+++ Records for the exercise +++

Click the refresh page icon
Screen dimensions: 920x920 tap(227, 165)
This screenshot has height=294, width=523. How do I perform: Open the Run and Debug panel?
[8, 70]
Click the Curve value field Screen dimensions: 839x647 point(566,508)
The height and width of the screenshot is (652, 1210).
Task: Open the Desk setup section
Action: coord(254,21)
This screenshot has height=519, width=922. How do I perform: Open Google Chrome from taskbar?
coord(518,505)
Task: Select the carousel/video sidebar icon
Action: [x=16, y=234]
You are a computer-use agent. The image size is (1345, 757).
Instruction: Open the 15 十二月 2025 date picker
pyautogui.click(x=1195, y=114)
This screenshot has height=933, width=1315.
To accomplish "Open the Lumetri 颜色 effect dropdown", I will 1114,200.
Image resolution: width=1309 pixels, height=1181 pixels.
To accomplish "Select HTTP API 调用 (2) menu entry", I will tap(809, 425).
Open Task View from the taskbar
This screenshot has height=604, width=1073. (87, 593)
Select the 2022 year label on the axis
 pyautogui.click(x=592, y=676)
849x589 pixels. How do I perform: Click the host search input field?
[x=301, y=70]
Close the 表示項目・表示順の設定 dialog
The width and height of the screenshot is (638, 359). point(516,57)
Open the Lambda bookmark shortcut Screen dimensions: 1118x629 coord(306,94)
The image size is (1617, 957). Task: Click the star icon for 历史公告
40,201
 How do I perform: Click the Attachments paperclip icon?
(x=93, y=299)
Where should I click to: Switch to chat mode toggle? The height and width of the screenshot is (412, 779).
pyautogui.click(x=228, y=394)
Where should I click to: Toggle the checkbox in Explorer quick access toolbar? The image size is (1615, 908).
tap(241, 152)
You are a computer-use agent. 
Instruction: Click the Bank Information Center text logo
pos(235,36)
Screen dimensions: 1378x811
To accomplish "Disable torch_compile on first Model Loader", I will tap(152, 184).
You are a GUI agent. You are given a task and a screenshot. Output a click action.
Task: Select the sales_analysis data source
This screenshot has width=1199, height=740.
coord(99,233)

+++

What the task asks: Lines in the data above may contain the word "will"; count them and give only the number.

Answer box: 3